■ What is expected ■
For this exercise, write out only the lines of the entries below from the one with "Task: Click the empty search filter field" up to and including the one with "Given: Select the Hand pan tool", exactly as they are. Pictures stay out.

■ Records shown ■
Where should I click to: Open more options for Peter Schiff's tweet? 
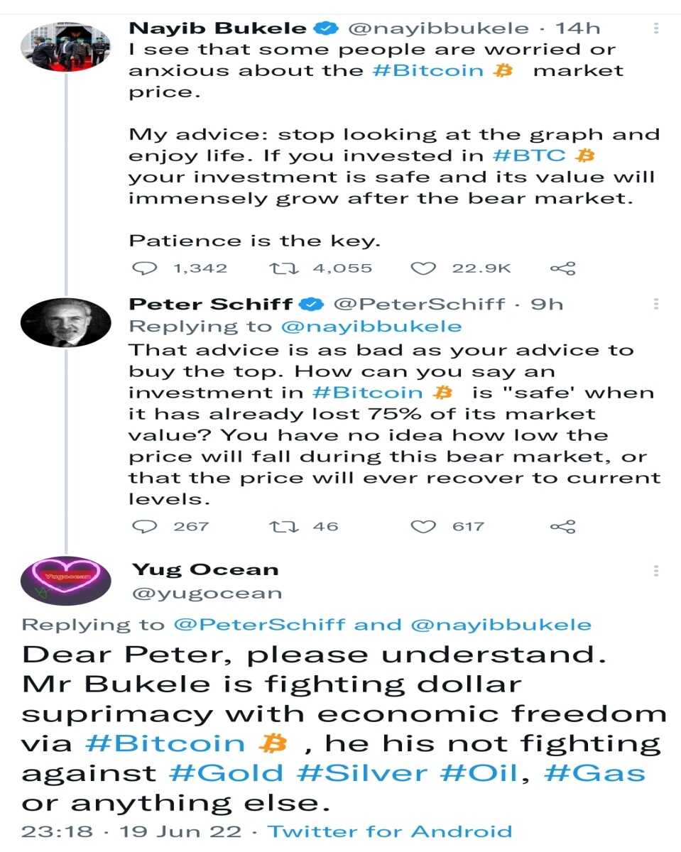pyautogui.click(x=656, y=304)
--
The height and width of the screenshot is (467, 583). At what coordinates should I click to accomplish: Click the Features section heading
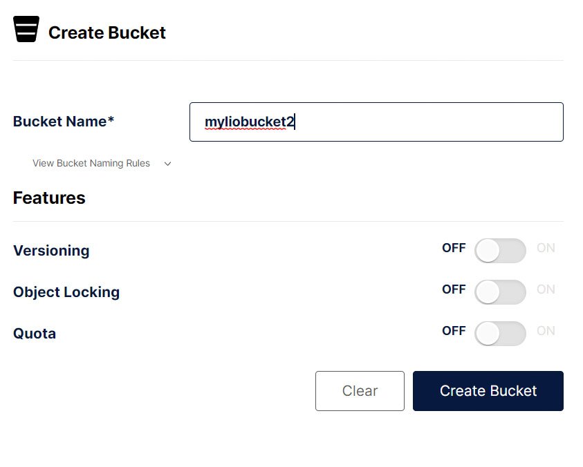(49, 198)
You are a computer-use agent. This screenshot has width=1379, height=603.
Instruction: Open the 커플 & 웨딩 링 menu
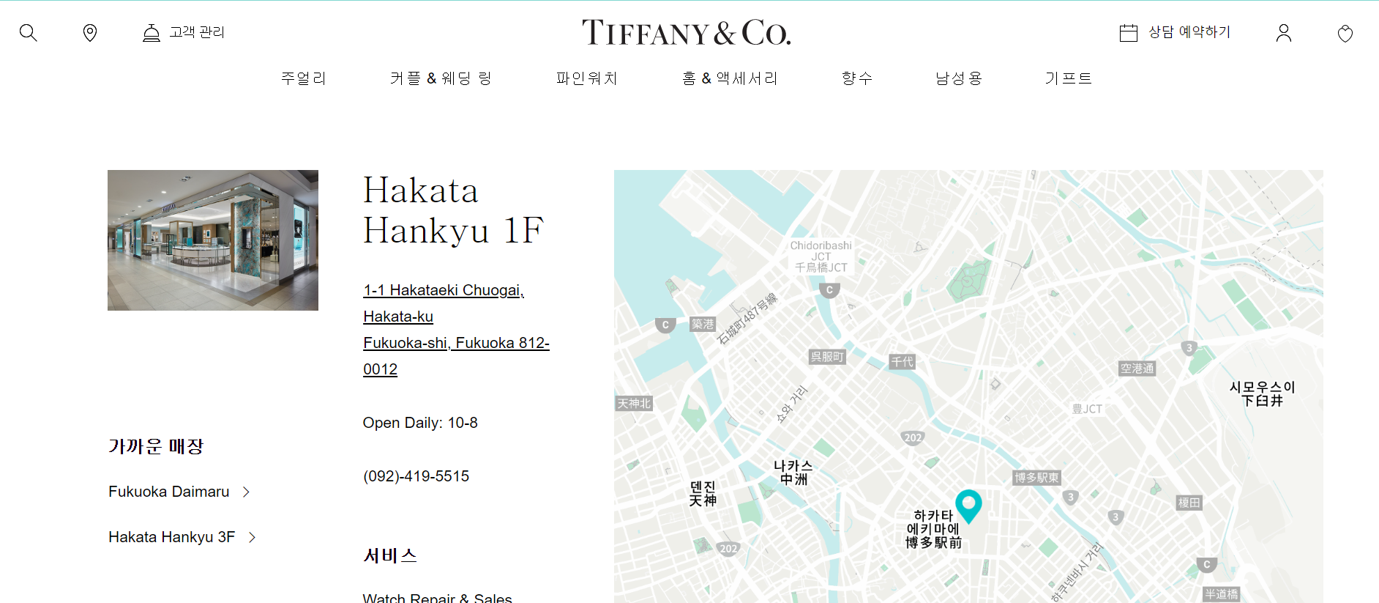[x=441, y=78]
* * *
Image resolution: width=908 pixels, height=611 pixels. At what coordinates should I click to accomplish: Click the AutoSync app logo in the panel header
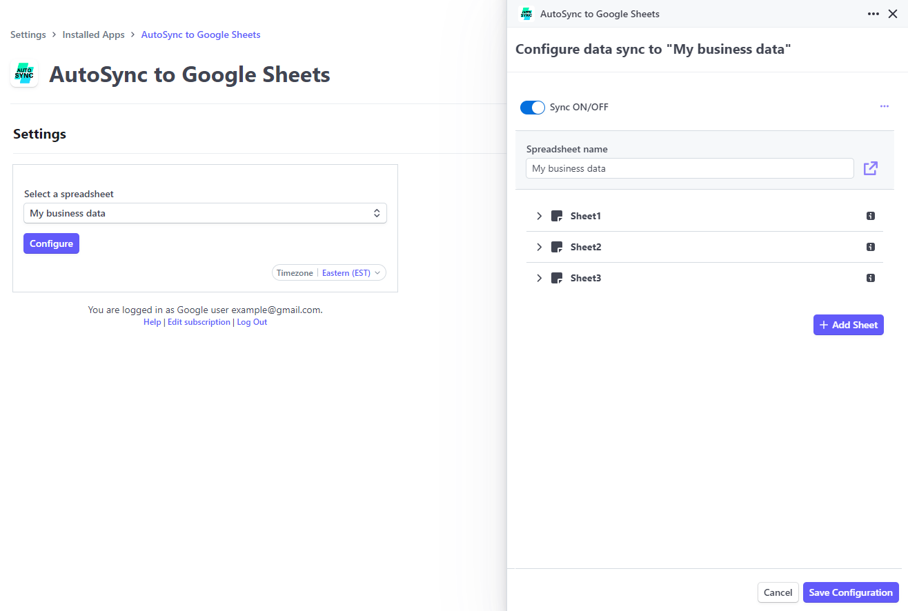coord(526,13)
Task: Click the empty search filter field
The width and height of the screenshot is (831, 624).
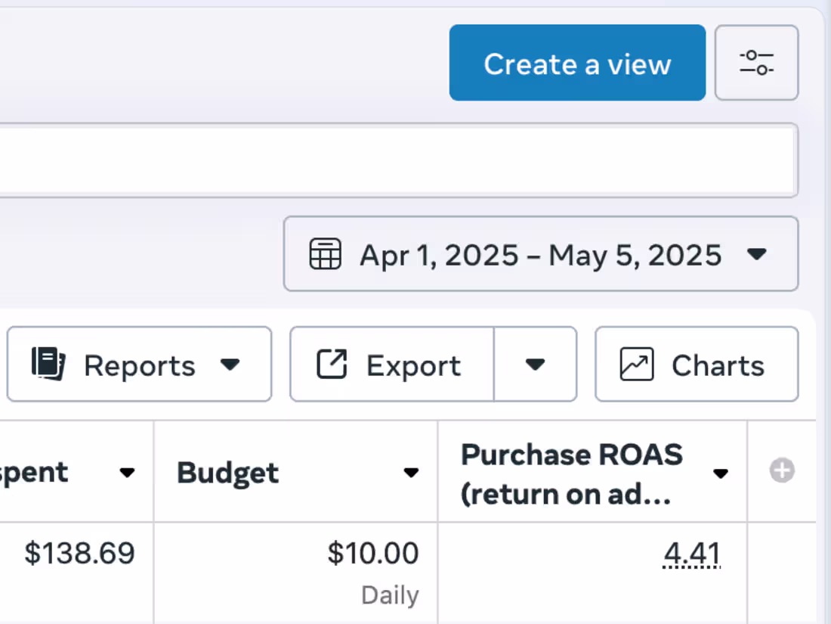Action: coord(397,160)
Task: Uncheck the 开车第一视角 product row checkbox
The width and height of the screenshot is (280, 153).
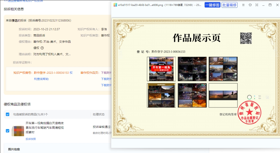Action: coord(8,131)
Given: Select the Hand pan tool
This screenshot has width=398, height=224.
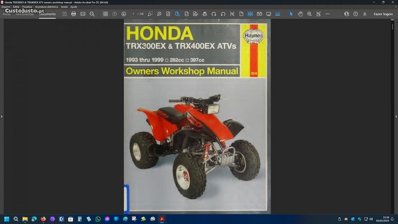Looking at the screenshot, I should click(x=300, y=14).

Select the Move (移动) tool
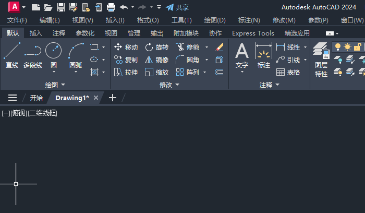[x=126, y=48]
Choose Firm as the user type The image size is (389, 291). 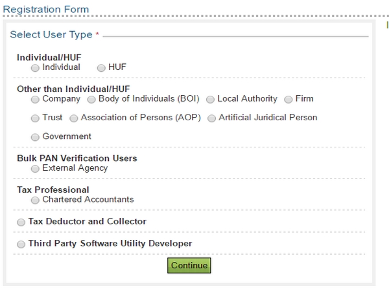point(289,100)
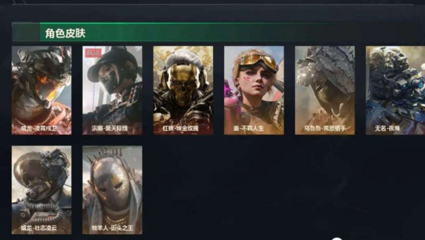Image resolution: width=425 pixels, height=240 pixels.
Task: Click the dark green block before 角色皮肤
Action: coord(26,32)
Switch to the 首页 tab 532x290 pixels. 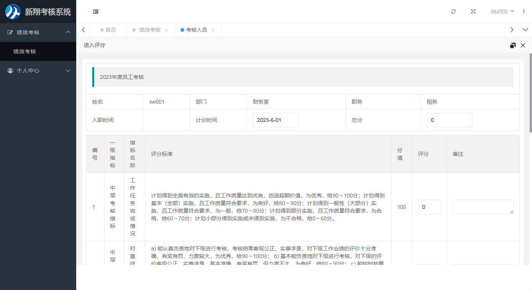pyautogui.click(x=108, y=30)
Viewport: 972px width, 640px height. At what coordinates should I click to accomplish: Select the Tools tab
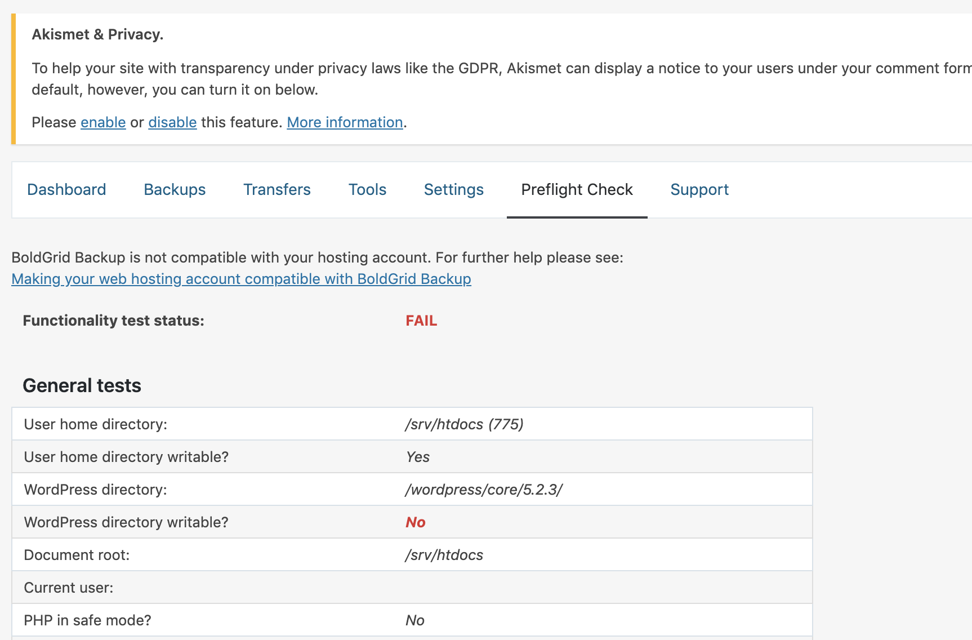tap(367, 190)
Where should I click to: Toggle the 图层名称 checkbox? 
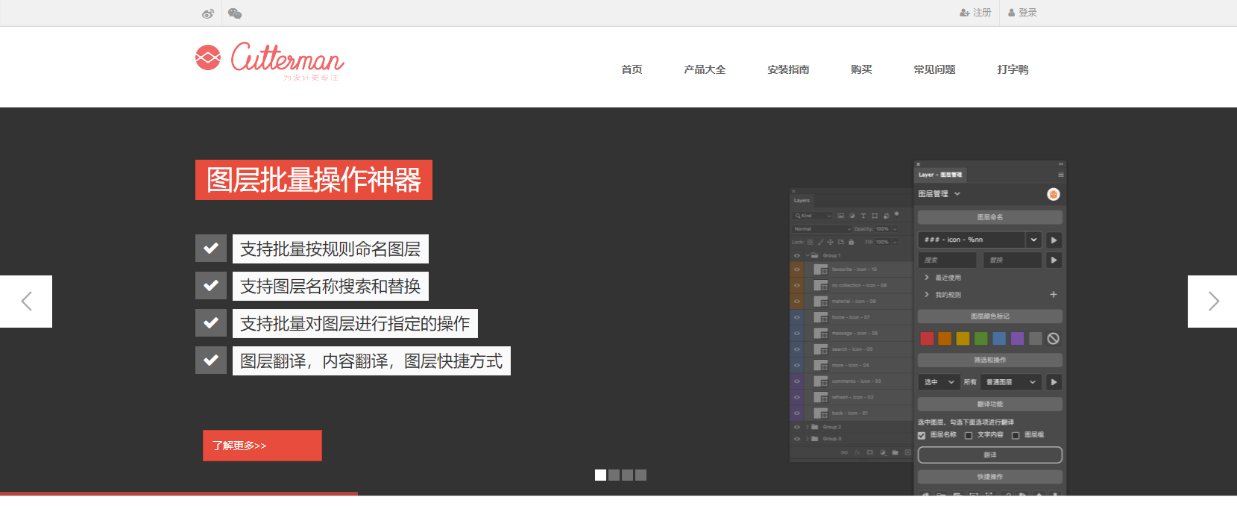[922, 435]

■ Response ■
Task: Click the empty search filter field
The width and height of the screenshot is (831, 624).
Action: coord(397,160)
Task: Uncheck the 开车第一视角 product row checkbox
The width and height of the screenshot is (280, 153).
Action: coord(8,131)
Given: Select the Hand pan tool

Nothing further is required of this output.